The current planned spend for 2019/20 for the Department of Health and Social Care in England is £139.3 billion. The desire, said Chris, is to move away from UDA style activity-based payment systems by improving “up-stream prevention” and creating an “intelligent payment based on forward looking outcomes”, without losing the inherent benefits of measured activity.

He outlined the purpose of the ‘Blended’ payment system based on the type of treatment required:
• Chronic: Long-term, for example diabetes or arthritis
• Multiple: Repeated visits, including dentistry and ophthalmology
• Acute: Single emergency visit, such as an appendectomy

The mooted blended payment system comprises a fixed amount (linked to expected levels of activity) and a volume-related element that reflects actual levels of activity. The fixed payment operates at an individual clinical commissioning group (CCG)-to-provider level.

Providers and CCGs should work together to agree realistic forecast levels of activity. Agreed forecast activity should “reflect the effects of demographic pressures as well as realistic assessment of the impact of system efforts to reduce demand”. This forecast is then used to calculate an agreed value of planned activity.

Chris continued by saying that collecting patient-level costs “provides granular data” which will help formulate costs for 2021, while also recognising the need to incentivise healthy outcomes, value for money, and harmonising health activities into a coherent, blended system.

A note of caution and perverse incentives

Professor Martin Chalkley from the Centre for Economics, University of York, added a note of caution to the debate that any dentist still flying around the UDA treadmill of the current NHS contract will recognise. He warned that linking payment to activity will only incentivise activity – good or bad.

Activity-based payment added to cost saving? he asked. What does that imply for quality of service? Evidence shows that activity-based payment has the causal effect of increasing activity – but there is no evidence of any improvement to quality of care.

He concluded by saying that, in an ideal world, the National Tariff needs to transfer money from the commissioners to the providers in exchange for the delivery of healthcare while incentivising both cost-efficiency and quality of care.

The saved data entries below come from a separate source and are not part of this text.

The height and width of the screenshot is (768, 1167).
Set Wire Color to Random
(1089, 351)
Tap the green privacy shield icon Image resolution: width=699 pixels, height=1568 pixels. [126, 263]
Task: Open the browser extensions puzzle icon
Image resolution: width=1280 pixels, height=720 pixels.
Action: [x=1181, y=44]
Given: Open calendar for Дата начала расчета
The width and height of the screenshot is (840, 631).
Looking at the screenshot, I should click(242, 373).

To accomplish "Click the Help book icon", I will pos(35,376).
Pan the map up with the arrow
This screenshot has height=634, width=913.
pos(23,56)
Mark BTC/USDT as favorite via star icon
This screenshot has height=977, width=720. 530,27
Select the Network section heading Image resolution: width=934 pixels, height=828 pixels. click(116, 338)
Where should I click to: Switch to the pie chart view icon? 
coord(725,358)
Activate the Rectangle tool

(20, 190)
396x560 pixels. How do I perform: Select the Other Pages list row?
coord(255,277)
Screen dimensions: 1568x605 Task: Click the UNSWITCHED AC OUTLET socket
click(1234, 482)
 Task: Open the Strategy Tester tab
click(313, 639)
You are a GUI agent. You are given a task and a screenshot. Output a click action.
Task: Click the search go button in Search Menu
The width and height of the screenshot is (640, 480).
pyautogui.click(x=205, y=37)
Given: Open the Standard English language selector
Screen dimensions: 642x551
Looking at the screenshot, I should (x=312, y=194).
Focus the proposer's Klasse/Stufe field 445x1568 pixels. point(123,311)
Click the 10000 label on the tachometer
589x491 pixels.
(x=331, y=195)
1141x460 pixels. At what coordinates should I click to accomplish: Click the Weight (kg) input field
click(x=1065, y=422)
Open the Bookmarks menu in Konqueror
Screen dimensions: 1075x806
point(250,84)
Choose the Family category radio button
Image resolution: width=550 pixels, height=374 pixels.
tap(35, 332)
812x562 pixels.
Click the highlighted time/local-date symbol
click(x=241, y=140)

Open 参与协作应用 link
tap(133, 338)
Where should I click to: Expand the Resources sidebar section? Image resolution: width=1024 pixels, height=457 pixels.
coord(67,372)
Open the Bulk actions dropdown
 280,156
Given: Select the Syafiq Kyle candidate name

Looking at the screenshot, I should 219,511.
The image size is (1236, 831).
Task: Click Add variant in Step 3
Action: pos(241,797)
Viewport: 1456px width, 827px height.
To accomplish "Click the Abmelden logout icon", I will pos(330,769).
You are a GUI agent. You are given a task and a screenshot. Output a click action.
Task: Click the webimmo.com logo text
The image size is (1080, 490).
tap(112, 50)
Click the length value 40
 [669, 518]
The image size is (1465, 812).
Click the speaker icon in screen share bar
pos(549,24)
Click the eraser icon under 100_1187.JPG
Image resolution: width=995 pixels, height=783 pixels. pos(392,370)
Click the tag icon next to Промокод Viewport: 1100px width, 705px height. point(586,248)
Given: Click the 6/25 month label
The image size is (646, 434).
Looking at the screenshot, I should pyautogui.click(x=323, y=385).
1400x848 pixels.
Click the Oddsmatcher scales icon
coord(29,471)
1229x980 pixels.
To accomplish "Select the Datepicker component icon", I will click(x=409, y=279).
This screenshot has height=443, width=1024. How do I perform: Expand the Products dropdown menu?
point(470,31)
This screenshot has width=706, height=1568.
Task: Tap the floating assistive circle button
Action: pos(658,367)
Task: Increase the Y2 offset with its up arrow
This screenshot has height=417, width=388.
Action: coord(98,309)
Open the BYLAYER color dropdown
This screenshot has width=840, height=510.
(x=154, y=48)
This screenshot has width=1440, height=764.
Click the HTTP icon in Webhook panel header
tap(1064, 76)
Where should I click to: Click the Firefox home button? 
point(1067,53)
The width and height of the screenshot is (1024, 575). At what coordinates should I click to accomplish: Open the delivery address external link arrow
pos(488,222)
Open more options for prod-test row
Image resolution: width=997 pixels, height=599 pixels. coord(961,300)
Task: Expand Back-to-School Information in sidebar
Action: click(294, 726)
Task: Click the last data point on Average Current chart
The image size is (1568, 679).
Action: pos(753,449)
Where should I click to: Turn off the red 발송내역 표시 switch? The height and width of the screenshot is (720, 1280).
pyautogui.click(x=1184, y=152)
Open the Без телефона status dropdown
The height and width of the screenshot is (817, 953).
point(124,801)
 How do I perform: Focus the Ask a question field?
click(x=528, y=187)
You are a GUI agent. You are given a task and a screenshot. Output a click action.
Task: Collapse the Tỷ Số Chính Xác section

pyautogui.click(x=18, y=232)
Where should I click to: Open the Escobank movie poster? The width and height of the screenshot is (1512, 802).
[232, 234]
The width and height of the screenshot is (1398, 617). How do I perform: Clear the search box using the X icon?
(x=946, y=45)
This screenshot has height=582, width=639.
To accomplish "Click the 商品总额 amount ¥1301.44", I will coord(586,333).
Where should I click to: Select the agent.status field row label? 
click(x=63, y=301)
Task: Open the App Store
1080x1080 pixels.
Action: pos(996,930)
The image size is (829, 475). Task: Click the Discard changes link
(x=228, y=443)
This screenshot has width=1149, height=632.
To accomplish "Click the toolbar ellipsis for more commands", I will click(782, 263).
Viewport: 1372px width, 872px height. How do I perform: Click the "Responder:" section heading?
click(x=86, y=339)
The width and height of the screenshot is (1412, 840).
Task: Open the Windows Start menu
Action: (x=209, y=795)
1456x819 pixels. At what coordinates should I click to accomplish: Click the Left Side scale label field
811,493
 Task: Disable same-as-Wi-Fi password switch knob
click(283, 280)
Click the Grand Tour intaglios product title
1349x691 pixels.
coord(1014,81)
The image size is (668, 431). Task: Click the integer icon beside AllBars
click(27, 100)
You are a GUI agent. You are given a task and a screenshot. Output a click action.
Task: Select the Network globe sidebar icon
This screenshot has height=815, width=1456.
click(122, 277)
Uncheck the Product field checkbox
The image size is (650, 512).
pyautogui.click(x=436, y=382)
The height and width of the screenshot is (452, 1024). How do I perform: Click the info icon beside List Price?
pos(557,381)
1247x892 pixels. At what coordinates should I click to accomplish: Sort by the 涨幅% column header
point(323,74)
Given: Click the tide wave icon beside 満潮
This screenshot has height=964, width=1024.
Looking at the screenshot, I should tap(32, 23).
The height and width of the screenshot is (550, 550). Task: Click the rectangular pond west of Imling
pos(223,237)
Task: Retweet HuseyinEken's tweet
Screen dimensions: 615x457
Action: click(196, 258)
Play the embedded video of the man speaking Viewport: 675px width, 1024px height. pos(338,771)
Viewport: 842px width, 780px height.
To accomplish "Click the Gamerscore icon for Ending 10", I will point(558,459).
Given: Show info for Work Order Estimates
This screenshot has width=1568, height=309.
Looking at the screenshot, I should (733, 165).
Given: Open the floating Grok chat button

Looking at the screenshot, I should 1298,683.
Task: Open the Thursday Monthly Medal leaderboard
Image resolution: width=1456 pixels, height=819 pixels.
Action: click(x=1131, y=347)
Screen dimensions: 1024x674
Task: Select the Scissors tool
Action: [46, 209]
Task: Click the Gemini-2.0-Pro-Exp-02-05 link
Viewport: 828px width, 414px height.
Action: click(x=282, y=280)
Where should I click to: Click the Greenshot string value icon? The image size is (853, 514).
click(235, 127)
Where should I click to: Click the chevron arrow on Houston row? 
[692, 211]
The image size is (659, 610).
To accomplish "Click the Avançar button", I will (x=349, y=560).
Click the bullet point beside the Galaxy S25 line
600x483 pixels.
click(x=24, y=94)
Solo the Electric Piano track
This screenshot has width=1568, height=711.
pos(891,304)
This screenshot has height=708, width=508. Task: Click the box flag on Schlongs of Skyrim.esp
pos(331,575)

But, he warned, there is a tension between the goals of establishing valid incentives and paying for the services.

Nothing, he said, in the 2019/20 Tariff, would appear to address or resolve that tension.

Speakers l-r Professor Chalkley, Rebecca Clegg, Rt Hon the Lord Lansley, Tim Jaggard, and Tania Vanburen

The next speakers included Tim Jaggard, Chief Financial Officer, University College London Hospitals Foundation Trust, and Tania Vanburen, Executive Director, Professional Practice, The Royal College of Radiologists.

Jaggard reflected the opinions of the late Professor Jimmy Steele by saying that the best way to encourage the best use of resources is to encourage prevention. The NHS Tariff is set lower than the level of cost, meaning three-quarters of NHS providers are in deficit due to an unhealthy culture of growth, when it is more important to use existing resources more effectively.

He supported the concept of active collaboration between providers rather than competition for limited resources. Vanburen agreed, saying that the current payment system does not reflect the expected quality of care, and to offset it with “efficiency savings” is not practical.

She said there is a need to recognise conflicting drivers for service that create barriers to innovation, and that the NHS was not keeping pace with technology. She posited the need for a dialogue between clinical and finance experts, to reduce complexity and enhance patient outcomes.

In conclusion, Vanburen recognised the gap between qualitative and quantitative outcomes due to “short-termism and a drive to balance the books”. Under the current regime a clinician might financially lose out by trying to do the right thing – and that means there is a risk of perverse incentives being built into over-complex contracts.

I’m sure the majority of dental professionals would want to applaud these latter statements, while patiently waiting for the new NHS dental contract to step out into the limelight at last; so we can finally see what incentives will help enhance patient care in the dental surgery.